Sarah de Carvalho Ortega,
Bolsista PET Letras
Letras – Espanhol

Você já ouviu falar sobre Rigoberta Menchú? Mulher que, apesar de ter realizado inúmeras ações dignas de reconhecimento, ainda permanece oculta. Uma das poucas ganhadoras do Nobel da Paz, Menchú revolucionou a história guatemalteca. Com o intuito de compartilhar mais sobre sua trajetória, segue uma breve apresentação de uma das obras dedicadas a ela.

O livro “Me llamo Rigoberta Menchú y así me nació mi conciencia”, escrito por Elizabeth Burgos, dedicou-se a narrar a vida de Rigoberta, de maneira sensível, levando o leitor a conhecer parte da cultura quiche e, sobretudo, as diferentes violencias simbólicas sofridas pelos indígenas. Tal obra não se minimiza a uma mera biografia, mas fala sobre a vida de uma comunidade expressa de maneira subjetiva e complexa.

Fonte: Imagem da Internet*

É válido ressaltar que o livro foi produzido de forma distinta: Rigoberta, nascida em 1959, um ano antes da Guerra Civil da Guatemala (1960-1966), conta oralmente sua história no idioma espanhol, uma língua que começou a estudar há apenas três anos. Enquanto narrava partes de sua vida, a escritora gravou audios de maneira que, pode preservar na escrita a forma e as estruturas linguísticas utilizadas. Mais além, o livro está dividido em trinta e três capítulos que objetivam expor momentos de sua vida desde a infância, compartilhando práticas culturais de sua comunidade, até o início de sua militância na história da Guatemala.

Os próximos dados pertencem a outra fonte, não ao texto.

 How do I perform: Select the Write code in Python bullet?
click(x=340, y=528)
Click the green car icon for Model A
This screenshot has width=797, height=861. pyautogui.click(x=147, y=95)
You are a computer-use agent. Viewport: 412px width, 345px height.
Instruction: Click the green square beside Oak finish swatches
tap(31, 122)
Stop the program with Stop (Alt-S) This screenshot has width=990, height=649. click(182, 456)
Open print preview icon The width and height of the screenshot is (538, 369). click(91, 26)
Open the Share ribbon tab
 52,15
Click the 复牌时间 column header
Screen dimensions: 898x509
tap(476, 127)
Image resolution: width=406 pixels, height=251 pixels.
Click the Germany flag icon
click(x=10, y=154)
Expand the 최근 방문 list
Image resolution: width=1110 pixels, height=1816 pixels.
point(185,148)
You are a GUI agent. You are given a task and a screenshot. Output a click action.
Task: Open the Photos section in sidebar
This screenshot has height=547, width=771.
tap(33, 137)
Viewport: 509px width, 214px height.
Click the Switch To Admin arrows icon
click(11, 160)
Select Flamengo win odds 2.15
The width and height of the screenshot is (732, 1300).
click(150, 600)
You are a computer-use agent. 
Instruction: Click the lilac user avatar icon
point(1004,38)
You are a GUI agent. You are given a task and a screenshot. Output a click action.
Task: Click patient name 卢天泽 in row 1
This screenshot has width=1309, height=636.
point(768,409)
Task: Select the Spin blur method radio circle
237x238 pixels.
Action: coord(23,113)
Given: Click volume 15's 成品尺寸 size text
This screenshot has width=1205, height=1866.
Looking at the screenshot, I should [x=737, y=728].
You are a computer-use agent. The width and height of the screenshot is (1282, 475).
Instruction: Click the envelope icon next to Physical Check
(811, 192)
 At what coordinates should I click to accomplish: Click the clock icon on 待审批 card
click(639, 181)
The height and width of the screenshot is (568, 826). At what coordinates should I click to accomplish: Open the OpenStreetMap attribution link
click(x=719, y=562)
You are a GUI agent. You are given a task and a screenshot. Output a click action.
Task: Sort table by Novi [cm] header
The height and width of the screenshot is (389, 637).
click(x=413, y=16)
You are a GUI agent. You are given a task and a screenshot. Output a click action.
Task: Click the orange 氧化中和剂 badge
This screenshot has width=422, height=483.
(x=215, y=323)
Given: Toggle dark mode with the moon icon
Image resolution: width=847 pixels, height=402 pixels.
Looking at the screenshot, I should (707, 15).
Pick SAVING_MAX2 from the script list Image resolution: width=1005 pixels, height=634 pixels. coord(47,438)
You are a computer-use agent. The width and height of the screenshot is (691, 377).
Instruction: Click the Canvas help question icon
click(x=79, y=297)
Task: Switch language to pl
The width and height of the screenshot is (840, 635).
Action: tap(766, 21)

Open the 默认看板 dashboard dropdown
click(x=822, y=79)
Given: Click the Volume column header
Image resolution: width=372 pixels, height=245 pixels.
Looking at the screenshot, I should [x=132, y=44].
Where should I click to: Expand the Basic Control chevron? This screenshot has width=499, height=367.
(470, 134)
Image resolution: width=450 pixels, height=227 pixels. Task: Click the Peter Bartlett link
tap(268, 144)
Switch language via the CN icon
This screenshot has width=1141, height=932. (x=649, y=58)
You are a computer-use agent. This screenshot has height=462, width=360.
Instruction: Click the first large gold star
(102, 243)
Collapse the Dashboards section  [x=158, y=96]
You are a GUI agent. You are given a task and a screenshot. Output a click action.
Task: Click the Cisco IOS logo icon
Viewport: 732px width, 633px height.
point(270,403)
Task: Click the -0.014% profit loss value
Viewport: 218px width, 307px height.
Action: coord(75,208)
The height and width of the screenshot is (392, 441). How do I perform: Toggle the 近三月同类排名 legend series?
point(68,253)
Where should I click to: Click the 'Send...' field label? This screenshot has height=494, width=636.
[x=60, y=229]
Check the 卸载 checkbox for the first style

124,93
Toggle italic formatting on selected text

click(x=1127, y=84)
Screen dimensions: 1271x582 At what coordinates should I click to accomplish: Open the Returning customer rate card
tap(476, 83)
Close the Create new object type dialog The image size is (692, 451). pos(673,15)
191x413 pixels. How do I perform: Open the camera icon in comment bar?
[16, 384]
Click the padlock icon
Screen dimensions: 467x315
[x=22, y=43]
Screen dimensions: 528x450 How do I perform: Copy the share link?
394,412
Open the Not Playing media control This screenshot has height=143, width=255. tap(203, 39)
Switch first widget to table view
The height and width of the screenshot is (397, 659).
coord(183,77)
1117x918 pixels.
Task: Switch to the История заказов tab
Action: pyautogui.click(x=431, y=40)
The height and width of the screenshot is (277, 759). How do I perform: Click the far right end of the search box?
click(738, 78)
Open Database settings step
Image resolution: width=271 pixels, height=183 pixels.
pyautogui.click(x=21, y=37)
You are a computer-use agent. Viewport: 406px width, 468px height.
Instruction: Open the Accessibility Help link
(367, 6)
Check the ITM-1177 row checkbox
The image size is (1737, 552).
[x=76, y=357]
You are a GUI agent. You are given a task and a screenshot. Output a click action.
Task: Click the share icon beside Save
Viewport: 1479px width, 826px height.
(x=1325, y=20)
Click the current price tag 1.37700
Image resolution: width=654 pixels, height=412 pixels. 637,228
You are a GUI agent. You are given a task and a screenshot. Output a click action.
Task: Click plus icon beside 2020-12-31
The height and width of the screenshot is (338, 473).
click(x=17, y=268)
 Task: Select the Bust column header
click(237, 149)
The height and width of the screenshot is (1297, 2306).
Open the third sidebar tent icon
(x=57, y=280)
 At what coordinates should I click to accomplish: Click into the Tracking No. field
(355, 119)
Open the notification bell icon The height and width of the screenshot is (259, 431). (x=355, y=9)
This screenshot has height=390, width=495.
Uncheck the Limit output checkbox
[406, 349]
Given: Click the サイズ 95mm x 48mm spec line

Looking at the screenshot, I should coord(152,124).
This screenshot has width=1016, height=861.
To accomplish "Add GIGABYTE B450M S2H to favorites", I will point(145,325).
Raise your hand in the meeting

Ao longo da leitura, Rigoberta relata a relação do indígena com o trabalho, desde os produzidos na comunidade até os das Fincas — terras pertencentes a famílias ricas, responsáveis pela exploração em massa e, por consequência, pela morte de muitos indígenas. Nestes capítulos iniciais, a narrativa foca em descrever a relação de sua comunidade com a natureza, as relações sociais e suas tradições, contrastando-as com as relações familiares dos ladinos.

Posteriormente, é possível observar na história de Menchú seu crescimento político tendo como exemplo seus familiares, abarcando o desenvolver nas ações de militância e da própria consciência das múltiplas violências as quais foi submetida. Ao fim, é inegável concluir que o livro de Rigoberta envolve o leitor em sua narrativa, convidando-o a inúmeras reflexões, uma obra essencial para a compreensão da história da Guatemala e, portanto, dos povos indígenas.

*Foto Descrição: Na foto, o rosto Rigoberta Menchú, uma mulher indígena de pele parda, veste uma blusa colorida com estampas bordadas e usa um colar vermelho com uma grande medalha de cor prata e usa, também, um brinco de pedrinhas brancas. Tem seus cabelos, pretos e lisos, presos, e sobre a cabeça um lenço com listras de diversas cores. Ao fundo, há uma parede de tom bege claro. Seu olhar está direcionado para o canto direito e esboça um sorriso.